Pesquisadoras recebem homenagem em Brasília
Há menos de duas semanas, numa sessão solene em Brasília para homenagear pessoas que se destacam na luta para reduzir a exclusão social da população negra, foram agraciados uma mãe-de-santo feminista, uma médica negra com atuação importante na divulgação dos problemas de saúde de sua raça, um médico negro que dedicou boa parte da carreira à assistência em quilombos, e duas mulheres brancas, Elza Berquó e Estela da Cunha. Homenagens como esta, prestada durante o Seminário Nacional de Saúde da População Negra, organizado pelo Ministério da Saúde e a Secretaria Especial de Políticas de Promoção da Igualdade Racial, vêm marcando com freqüência a vida das pesquisadoras da Unicamp.
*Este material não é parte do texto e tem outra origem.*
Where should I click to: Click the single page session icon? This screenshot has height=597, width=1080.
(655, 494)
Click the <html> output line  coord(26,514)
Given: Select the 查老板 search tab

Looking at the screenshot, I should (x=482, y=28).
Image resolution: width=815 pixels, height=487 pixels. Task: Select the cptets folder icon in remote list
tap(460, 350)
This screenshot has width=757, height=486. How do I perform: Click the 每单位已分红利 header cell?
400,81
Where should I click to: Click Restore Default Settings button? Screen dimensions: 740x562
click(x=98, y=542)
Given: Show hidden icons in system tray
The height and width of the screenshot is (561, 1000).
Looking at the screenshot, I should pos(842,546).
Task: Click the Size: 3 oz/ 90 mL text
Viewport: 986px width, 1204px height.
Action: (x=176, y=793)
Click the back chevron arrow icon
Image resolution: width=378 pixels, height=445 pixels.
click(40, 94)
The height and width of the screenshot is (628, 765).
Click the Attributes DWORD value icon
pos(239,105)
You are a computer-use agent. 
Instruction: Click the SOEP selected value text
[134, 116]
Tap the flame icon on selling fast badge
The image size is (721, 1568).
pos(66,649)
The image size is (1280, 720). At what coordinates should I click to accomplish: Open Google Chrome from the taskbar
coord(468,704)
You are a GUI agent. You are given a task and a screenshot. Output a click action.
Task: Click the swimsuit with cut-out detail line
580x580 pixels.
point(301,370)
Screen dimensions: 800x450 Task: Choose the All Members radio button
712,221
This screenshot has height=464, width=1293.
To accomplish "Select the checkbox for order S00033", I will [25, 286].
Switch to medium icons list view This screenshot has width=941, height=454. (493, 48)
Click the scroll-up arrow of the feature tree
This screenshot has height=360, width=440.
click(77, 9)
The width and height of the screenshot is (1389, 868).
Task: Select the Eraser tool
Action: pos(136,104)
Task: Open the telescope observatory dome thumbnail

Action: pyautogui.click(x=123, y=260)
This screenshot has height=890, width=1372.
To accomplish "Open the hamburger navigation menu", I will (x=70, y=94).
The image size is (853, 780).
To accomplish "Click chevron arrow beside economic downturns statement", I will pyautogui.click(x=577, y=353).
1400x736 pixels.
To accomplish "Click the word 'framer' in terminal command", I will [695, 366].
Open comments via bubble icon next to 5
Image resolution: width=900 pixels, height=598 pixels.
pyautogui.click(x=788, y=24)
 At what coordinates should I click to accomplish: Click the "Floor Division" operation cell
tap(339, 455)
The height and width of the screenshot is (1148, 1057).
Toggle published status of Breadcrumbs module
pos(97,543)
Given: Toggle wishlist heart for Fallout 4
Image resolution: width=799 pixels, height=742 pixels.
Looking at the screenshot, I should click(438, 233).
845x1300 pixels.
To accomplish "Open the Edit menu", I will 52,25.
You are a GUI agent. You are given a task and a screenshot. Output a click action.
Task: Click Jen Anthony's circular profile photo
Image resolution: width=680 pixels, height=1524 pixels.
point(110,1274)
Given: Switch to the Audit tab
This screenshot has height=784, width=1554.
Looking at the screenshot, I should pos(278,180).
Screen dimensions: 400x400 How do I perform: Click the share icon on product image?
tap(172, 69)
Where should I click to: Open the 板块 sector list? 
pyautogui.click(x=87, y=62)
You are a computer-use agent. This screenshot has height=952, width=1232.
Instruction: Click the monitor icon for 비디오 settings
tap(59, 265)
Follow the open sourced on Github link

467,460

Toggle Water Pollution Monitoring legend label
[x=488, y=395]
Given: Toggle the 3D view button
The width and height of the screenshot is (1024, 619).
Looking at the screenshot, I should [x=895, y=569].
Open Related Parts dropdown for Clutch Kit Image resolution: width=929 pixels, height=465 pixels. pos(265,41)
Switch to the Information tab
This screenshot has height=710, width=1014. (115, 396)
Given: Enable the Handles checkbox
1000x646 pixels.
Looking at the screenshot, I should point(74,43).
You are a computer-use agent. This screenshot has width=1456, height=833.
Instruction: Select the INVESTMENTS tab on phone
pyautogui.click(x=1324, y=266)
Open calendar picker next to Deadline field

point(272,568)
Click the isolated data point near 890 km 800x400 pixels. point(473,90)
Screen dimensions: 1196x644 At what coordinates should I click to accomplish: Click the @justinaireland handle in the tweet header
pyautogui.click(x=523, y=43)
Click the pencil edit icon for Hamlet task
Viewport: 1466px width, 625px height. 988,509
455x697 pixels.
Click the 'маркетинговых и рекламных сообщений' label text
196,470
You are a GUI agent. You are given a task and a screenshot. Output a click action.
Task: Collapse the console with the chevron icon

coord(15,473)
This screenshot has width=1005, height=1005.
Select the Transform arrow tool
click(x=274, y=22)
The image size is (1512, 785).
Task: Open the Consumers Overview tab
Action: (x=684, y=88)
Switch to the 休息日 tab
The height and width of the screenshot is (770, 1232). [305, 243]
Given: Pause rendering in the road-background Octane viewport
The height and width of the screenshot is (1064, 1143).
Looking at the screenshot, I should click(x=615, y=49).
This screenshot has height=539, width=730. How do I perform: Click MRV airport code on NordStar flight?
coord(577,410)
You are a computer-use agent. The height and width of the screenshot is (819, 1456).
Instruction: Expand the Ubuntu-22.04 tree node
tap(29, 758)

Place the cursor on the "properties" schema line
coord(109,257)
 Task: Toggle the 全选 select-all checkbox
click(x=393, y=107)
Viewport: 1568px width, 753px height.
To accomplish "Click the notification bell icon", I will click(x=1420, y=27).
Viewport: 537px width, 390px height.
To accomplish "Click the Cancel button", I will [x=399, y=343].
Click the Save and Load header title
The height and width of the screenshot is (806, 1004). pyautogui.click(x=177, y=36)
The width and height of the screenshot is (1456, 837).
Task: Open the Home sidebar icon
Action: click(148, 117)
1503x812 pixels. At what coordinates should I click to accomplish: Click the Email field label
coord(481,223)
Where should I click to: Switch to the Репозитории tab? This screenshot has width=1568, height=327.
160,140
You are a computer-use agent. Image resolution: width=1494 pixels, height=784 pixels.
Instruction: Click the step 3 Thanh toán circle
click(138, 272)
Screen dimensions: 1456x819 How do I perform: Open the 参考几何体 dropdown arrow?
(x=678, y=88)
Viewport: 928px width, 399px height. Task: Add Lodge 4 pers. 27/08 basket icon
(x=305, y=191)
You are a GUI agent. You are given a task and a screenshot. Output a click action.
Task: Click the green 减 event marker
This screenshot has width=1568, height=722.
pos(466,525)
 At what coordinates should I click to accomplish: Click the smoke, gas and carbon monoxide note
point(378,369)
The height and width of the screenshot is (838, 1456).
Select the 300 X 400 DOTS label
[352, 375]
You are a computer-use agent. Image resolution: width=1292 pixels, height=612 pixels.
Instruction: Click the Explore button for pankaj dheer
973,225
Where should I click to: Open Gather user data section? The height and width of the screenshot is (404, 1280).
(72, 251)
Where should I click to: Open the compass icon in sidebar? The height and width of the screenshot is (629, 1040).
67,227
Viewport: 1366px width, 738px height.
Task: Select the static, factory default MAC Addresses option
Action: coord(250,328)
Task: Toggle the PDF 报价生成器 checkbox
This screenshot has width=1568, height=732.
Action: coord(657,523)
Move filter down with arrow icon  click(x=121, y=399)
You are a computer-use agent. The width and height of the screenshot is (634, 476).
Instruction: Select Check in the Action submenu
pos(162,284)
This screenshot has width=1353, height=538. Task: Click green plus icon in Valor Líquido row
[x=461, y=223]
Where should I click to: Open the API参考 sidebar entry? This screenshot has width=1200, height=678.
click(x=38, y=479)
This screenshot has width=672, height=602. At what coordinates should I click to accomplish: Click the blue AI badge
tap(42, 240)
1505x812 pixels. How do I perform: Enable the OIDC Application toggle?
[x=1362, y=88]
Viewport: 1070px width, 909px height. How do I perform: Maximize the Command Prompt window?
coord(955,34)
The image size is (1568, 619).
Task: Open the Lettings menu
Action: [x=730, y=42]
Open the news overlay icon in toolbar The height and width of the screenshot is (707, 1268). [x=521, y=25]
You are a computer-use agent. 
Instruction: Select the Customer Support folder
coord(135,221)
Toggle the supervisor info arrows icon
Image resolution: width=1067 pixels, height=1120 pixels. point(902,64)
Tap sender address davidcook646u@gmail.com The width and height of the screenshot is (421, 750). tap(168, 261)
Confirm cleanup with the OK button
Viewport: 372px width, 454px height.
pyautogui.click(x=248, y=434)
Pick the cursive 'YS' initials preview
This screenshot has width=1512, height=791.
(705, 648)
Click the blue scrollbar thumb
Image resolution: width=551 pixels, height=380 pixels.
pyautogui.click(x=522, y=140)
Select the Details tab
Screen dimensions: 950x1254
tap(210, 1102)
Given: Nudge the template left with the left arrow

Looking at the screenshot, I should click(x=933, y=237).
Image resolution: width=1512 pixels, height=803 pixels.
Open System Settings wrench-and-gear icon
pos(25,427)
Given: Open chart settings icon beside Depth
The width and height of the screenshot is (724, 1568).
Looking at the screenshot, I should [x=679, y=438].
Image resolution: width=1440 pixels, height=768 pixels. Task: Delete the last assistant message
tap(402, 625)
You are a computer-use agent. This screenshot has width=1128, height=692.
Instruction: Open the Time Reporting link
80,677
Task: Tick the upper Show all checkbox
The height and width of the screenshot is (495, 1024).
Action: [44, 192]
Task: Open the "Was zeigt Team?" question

“O Nepo teve papel pioneiro nos estudos sobre mortalidade, morbidade, fecundidade, nupcialidade e estrutura familiar da população negra e seus determinantes sócio-econômico-sociais, que foram fundamentais para subsidiar e legitimar reivindicações do movimento, ampliando seu espaço político”, afirma Elza Berquó. “No quesito saúde, chegamos a diferenças marcantes entre brancos e negros. No contexto de explicações, vingava aquela de que o negro é mais pobre e, porque é mais pobre, morre e adoece mais. Sem dúvida, a população negra é, em percentagens altíssimas, aquela que tem menos educação, menos acesso aos serviços básicos e de boa qualidade, menos renda média per capita, menos trabalho assalariado e, mesmo no mercado formal, a que ganha menos. Percebemos que a situação socioeconômica, apenas, não explicava o porquê, não levando em conta a discriminação racial presente na sociedade brasileira”, acrescenta Estela da Cunha.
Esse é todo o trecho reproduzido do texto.